>>>>
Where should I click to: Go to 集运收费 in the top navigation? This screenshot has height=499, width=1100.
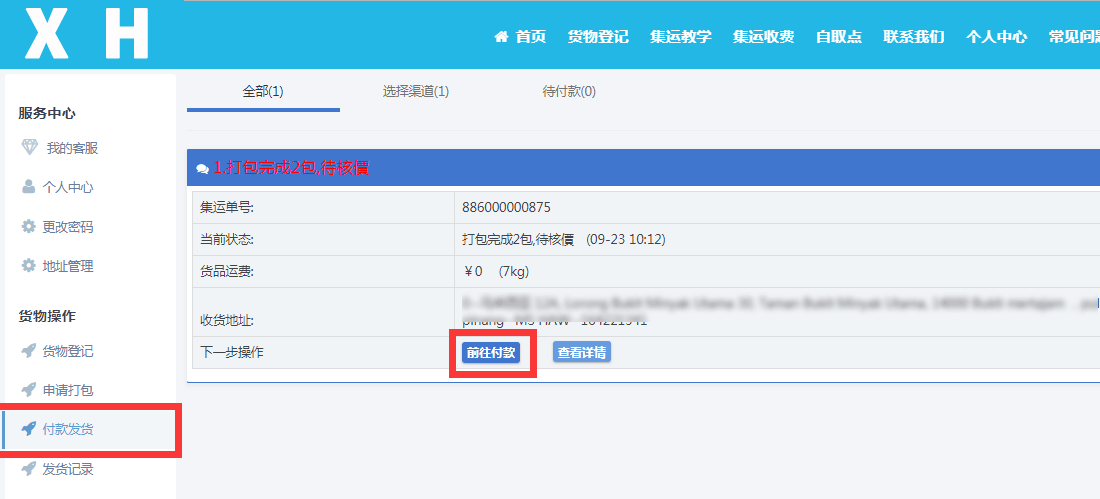pyautogui.click(x=763, y=37)
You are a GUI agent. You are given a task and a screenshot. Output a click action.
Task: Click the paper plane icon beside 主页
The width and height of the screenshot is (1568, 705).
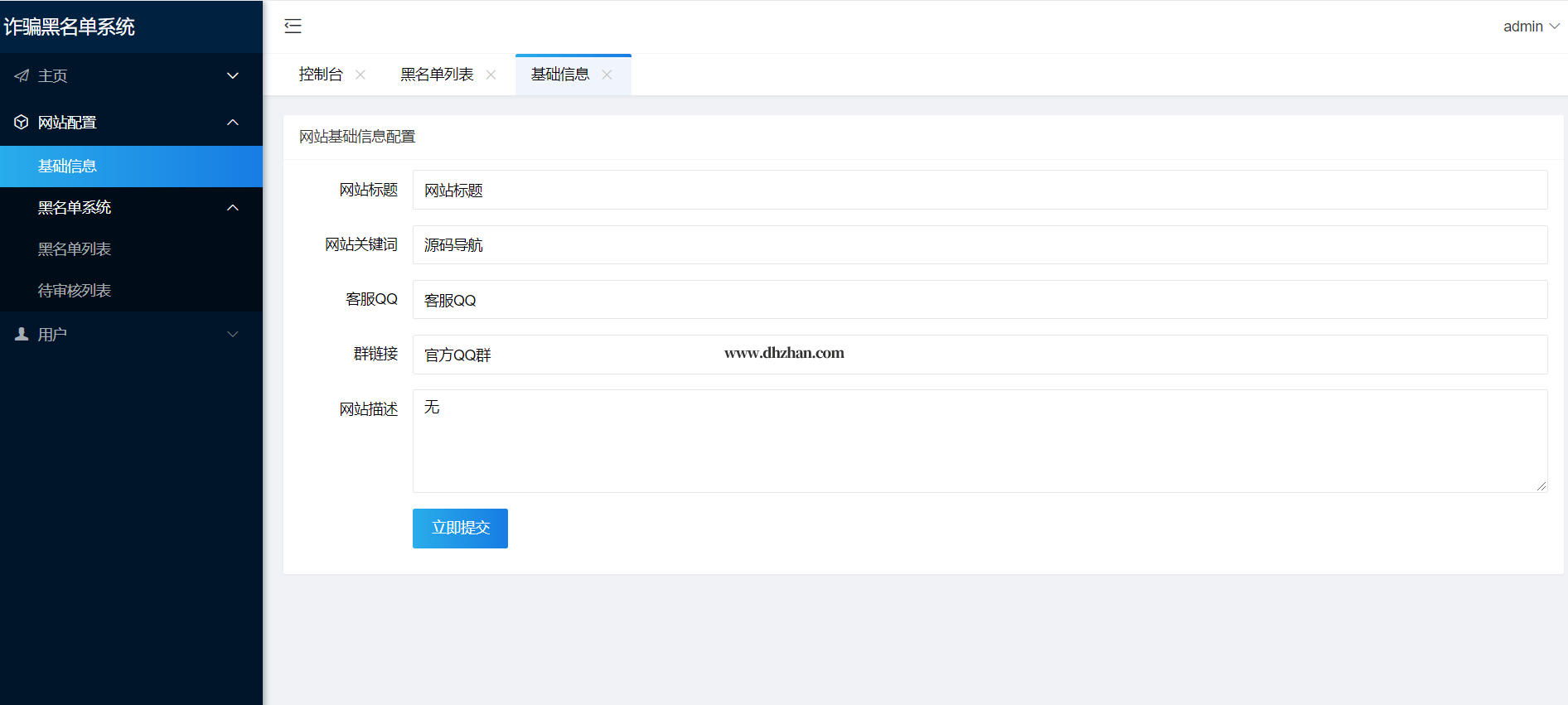pos(22,76)
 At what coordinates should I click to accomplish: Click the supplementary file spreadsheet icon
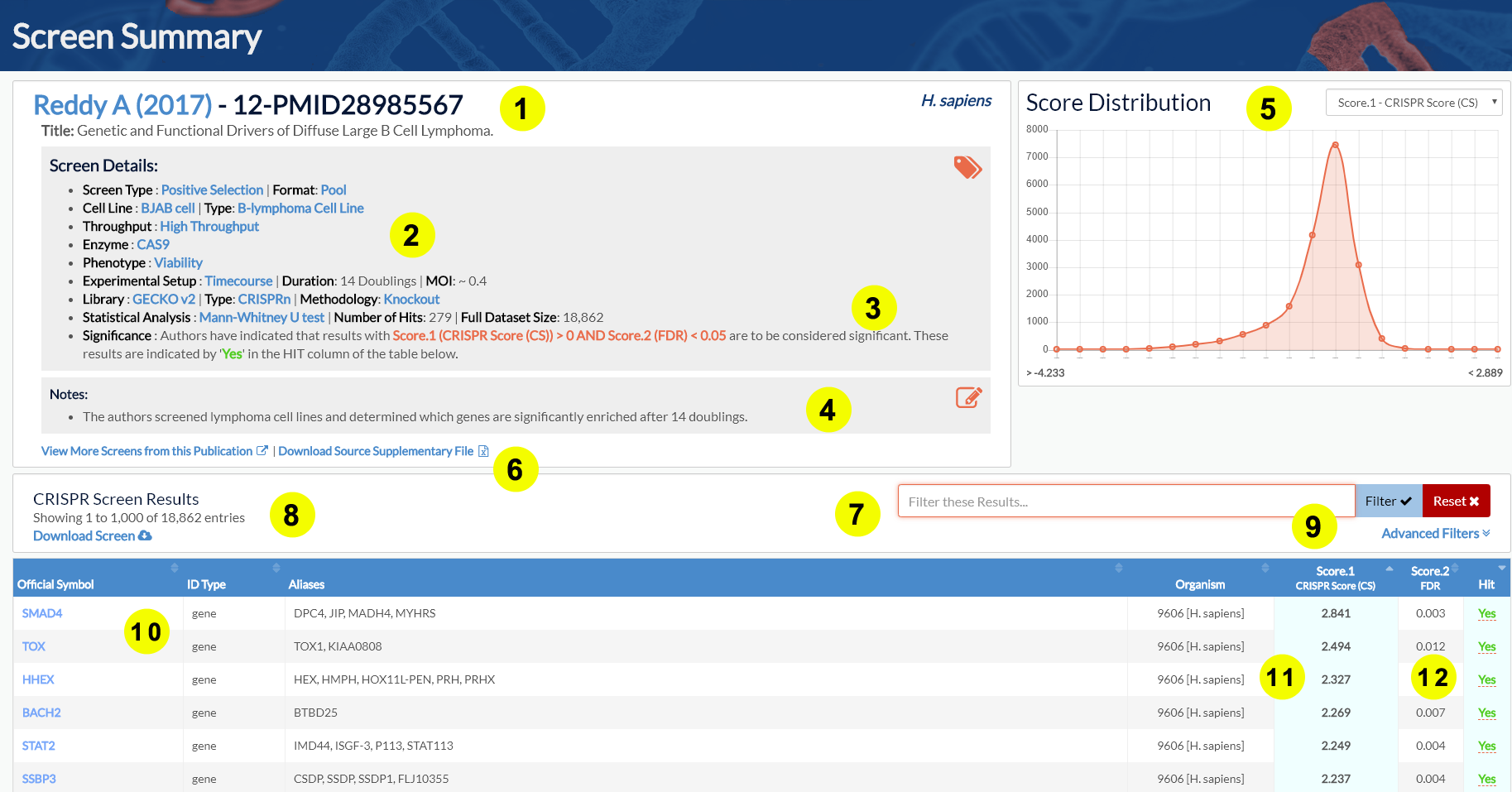[x=483, y=451]
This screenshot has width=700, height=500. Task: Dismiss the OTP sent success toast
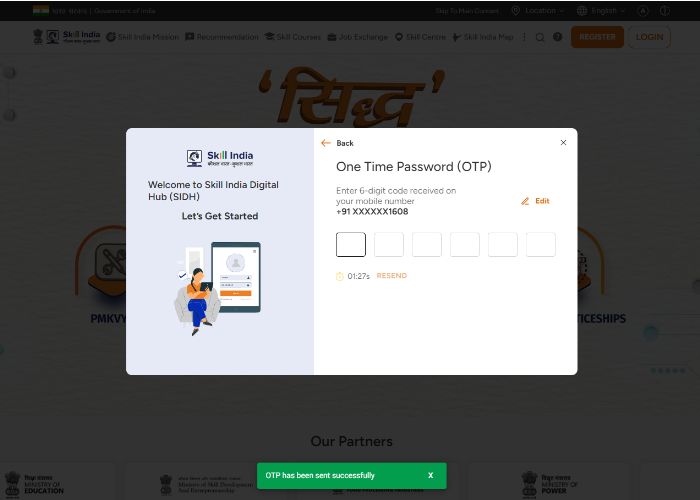430,475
<<<<
Exercise details —
Give again, word for word, the lines above from the one with "This screenshot has width=700, height=500." through the final line of the data, both ends included. Do not copy any picture.

Solution to the exercise —
This screenshot has width=700, height=500. Task: Dismiss the OTP sent success toast
430,475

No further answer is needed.